Currencies of Mexico, Chile and Colombia strengthened between 0.2 percent and 0.4 percent, but Brazil’s real weakened 0.6 percent and hit a two and a half week low.
The dollar lost ground after China reported unexpected economic growth in the first quarter, adding to positive economic data out of the country since late last week.
Argentina’s peso recovered from Tuesday’s falls as the government announced new measures on Wednesday, including a freeze on prices on public services, in a bid to contain inflation ahead of upcoming elections in October.
Data showing inflation rose for the third straight month hit the peso on Tuesday, and prompted the central bank to take action.
The bank said it would reinforce the “contractionary bias” of monetary policy, which includes freezing a non-intervention peso trading range until year-end and holding off from buying dollars to rein in the currency if it strengthens outside the range until the end of June.
“Although such a measure is net positive for ARS, it is very unlikely to change ARS direction in the medium term,” Morgan Stanley analysts said in a note, using ARS to refer to Argentina’s peso.
“With inflation still running at very high levels and polls pointing to a very tight electoral race, markets will very likely keep pricing a non-negligible probability of a non-orthodox outcome in the presidential election,” they said.
Among regional stocks, Brazil’s Bovespa slipped 0.6 percent after rising at the start of the session, while state-oil firm Petrobras and iron ore mining major Vale also gave up early gains.
The country’s government officials said Petrobras’ market-based diesel pricing policy remains unchanged and Brazil’s president has no intention of meddling in its internal affairs.

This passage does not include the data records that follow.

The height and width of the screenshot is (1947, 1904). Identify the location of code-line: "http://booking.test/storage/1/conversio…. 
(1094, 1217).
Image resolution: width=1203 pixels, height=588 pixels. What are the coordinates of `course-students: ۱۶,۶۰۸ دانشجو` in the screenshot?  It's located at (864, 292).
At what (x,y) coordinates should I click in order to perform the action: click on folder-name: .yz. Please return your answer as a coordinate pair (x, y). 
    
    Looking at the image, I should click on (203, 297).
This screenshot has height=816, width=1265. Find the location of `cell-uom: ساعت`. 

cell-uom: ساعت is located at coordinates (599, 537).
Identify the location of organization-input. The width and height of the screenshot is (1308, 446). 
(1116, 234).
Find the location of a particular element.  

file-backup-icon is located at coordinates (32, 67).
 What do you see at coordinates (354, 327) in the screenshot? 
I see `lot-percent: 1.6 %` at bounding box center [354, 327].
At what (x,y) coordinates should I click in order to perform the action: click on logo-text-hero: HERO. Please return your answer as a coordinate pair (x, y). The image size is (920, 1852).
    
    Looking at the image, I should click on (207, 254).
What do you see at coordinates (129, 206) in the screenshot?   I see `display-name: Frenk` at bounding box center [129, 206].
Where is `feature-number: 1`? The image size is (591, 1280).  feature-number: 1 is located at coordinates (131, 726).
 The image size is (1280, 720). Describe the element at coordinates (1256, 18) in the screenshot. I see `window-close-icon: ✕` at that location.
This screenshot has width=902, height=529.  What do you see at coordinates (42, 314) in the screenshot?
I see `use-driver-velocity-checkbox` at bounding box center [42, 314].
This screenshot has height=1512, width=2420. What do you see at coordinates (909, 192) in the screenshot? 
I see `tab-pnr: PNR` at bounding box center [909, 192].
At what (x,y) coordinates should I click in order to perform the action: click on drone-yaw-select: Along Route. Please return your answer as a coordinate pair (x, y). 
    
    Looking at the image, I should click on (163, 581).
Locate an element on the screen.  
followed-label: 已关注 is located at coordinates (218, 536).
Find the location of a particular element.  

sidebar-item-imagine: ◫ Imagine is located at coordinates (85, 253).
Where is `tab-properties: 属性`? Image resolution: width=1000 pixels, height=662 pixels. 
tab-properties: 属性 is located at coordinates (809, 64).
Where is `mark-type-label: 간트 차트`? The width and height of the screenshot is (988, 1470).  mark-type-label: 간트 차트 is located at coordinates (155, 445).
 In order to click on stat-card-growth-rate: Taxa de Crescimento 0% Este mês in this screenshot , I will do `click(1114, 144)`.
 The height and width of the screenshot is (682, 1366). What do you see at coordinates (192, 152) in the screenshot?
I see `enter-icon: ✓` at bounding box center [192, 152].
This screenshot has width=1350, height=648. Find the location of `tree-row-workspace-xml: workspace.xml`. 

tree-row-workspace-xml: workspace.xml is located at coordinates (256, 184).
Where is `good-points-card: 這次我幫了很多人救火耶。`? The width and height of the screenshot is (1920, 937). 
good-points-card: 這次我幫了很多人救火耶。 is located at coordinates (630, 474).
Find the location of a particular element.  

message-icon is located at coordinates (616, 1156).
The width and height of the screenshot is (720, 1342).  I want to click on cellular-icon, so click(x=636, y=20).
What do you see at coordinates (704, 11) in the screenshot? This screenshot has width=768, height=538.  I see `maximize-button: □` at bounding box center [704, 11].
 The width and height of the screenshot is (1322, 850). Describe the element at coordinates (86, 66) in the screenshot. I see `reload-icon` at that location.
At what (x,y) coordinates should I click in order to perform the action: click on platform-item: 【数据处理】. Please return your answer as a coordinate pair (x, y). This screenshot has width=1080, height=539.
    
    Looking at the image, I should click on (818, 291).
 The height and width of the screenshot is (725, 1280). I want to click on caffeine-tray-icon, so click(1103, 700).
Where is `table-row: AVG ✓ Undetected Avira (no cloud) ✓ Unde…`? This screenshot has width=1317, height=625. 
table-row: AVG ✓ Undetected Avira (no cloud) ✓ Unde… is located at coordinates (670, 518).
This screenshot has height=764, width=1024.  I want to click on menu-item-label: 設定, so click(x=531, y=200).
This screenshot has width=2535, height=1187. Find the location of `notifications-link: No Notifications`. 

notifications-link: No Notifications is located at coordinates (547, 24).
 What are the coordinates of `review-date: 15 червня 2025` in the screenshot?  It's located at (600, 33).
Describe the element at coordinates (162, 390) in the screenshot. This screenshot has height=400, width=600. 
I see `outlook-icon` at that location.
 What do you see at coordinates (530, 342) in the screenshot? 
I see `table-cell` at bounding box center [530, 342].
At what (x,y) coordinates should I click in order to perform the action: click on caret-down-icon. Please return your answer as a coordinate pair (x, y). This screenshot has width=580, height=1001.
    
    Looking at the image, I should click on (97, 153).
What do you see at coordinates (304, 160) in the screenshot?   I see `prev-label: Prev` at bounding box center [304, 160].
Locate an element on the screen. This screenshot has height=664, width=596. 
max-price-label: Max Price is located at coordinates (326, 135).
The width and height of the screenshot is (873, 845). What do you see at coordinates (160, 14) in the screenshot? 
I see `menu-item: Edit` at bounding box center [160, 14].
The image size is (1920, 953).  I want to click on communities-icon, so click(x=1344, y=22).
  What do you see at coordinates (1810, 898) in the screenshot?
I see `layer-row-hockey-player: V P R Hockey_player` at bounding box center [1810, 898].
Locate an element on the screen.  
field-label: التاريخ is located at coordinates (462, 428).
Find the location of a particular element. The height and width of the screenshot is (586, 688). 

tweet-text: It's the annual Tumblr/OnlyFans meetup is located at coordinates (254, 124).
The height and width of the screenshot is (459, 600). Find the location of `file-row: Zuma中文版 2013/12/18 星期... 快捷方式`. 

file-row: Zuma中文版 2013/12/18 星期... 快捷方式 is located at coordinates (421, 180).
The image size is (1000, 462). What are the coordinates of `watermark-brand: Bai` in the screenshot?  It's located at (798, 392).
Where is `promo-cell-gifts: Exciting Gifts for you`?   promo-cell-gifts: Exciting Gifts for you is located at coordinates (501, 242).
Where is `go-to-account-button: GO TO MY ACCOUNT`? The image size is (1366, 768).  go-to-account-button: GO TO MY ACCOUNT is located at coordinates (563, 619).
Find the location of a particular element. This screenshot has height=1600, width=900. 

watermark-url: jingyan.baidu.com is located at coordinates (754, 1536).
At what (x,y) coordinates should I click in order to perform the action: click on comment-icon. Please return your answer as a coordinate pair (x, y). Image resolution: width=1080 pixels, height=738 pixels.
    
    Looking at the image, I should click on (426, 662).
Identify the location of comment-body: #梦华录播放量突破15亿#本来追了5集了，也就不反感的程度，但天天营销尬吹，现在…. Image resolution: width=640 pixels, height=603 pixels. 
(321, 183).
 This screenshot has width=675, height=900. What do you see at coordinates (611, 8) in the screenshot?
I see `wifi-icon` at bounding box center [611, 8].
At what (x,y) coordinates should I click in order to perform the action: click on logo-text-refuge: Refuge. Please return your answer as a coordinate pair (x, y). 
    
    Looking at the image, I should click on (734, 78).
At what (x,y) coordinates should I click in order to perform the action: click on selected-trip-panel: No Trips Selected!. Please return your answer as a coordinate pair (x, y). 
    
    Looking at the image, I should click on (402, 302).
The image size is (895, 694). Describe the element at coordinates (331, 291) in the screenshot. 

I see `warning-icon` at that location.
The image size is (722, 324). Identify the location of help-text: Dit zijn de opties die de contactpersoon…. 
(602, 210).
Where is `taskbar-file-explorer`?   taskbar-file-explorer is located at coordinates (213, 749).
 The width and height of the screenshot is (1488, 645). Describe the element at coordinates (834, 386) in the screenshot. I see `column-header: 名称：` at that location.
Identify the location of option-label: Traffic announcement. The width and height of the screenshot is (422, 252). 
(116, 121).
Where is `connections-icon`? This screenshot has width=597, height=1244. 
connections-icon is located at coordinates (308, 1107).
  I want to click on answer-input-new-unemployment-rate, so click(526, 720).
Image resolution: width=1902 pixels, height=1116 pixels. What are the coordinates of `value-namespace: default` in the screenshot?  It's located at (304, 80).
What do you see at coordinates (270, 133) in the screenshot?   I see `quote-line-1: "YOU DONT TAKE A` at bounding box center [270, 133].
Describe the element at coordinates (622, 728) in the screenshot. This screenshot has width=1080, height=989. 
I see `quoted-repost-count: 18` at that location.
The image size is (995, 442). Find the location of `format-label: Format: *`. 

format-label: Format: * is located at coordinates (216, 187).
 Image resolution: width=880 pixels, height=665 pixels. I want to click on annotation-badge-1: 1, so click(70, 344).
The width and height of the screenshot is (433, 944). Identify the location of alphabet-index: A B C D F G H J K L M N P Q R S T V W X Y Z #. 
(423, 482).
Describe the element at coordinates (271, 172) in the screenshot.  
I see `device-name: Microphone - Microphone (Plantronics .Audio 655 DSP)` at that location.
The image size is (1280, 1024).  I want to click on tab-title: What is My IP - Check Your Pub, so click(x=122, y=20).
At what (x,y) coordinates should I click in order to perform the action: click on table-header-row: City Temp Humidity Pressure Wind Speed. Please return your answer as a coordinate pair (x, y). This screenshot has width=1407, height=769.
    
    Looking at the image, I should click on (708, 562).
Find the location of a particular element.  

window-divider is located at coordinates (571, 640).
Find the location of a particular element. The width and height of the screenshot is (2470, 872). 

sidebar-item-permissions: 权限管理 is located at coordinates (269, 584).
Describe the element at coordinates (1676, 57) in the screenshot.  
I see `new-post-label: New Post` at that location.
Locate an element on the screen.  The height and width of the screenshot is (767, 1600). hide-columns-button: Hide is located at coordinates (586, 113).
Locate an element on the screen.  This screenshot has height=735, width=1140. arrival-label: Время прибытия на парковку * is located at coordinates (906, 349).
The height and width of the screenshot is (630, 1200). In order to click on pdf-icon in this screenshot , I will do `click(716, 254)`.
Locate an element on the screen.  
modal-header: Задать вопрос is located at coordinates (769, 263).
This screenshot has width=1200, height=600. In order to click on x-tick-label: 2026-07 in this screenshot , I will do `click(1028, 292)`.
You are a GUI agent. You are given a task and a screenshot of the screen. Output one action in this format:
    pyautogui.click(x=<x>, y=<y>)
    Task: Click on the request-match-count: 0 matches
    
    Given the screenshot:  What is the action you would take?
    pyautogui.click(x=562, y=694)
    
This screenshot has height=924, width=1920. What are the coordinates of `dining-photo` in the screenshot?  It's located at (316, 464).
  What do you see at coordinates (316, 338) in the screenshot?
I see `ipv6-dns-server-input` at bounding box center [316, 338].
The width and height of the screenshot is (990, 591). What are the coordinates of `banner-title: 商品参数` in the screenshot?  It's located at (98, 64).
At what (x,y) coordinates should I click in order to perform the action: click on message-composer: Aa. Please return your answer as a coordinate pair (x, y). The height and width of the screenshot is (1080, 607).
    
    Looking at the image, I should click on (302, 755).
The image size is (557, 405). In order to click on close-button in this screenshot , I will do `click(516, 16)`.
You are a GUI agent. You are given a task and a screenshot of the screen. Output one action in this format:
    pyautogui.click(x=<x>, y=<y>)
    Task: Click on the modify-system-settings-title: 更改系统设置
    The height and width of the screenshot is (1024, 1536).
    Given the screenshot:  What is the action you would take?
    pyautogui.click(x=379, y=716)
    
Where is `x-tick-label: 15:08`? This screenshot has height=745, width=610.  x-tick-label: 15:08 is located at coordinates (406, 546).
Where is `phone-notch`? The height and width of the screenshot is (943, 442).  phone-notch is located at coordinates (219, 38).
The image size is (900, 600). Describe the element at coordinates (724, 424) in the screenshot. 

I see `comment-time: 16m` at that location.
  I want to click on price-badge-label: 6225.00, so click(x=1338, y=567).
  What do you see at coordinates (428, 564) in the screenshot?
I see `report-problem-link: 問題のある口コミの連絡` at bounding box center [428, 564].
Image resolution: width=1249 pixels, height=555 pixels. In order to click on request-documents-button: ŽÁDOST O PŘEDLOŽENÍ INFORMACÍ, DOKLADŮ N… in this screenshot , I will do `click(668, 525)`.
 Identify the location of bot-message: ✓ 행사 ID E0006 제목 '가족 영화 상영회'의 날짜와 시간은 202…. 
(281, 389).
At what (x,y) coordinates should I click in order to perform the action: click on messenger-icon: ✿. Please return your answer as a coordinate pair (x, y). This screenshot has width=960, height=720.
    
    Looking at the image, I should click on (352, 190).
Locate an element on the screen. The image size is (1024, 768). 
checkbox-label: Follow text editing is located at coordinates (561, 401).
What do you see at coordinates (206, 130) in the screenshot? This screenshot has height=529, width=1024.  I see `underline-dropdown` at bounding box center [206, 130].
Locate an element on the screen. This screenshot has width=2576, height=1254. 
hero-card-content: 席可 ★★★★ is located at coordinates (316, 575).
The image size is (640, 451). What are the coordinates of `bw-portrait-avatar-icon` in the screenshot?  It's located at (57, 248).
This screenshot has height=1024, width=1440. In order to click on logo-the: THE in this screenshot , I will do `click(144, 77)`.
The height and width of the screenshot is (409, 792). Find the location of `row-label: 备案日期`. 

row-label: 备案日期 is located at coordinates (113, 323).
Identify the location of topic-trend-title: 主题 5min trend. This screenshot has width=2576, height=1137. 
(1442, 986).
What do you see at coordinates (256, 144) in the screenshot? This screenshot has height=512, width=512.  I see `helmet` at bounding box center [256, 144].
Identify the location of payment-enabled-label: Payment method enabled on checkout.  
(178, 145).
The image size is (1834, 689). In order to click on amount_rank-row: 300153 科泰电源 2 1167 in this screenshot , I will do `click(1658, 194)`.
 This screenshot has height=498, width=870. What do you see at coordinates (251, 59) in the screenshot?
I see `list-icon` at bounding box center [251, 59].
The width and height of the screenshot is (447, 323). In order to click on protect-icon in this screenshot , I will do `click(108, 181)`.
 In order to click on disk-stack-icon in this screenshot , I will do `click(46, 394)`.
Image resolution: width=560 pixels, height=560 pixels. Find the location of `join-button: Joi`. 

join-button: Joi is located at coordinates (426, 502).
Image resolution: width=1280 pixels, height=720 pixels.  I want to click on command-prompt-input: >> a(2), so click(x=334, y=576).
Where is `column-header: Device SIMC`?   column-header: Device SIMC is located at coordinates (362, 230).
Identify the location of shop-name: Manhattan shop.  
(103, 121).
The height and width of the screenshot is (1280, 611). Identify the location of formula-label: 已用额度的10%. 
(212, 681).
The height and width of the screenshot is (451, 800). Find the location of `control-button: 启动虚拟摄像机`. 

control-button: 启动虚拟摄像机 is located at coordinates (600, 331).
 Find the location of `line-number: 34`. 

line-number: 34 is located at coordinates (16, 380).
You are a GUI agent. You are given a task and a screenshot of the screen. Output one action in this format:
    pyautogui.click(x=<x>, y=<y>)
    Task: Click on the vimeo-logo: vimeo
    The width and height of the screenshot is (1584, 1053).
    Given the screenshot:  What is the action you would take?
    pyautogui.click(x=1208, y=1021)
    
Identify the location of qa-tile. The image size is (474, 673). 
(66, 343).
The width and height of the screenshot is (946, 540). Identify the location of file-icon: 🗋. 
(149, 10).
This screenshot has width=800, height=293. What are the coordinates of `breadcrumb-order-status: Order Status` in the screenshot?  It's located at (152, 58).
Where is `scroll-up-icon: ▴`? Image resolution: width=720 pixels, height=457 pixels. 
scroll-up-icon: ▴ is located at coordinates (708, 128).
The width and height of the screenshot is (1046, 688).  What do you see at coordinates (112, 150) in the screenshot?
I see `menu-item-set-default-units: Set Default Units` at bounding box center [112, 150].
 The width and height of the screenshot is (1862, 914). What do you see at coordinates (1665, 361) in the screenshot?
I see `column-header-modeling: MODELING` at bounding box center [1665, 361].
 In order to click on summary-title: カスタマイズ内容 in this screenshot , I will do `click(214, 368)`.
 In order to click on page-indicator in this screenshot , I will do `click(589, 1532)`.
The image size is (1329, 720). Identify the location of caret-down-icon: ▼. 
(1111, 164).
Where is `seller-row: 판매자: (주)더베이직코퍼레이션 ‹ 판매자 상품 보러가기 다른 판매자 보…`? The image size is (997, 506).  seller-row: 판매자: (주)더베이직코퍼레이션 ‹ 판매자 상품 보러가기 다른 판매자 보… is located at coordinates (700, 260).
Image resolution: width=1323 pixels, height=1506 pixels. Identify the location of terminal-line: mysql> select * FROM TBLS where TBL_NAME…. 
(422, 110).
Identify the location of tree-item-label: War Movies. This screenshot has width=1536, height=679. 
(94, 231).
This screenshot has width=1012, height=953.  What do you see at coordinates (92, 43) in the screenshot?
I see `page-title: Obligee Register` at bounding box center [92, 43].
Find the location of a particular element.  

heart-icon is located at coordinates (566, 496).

This comes after the company delayed a diesel price hike after a call from Brazilian President Jair Bolosnaro.
Vale said it expects to resume operations at its largest mine in Minas Gerais state, an announcement that led to a slump in iron ore prices.
Colombian stocks touched a five-week low with shares of state-run oil company Ecopetrol sliding 7 percent.
The company said on Tuesday it is working to contain two oil spills from its Cano Limon pipeline, which was damaged by bomb attacks on the weekend.
Meanwhile, Mexican shares rose 0.4 percent with Santander Mexico’s shares among the top gainers.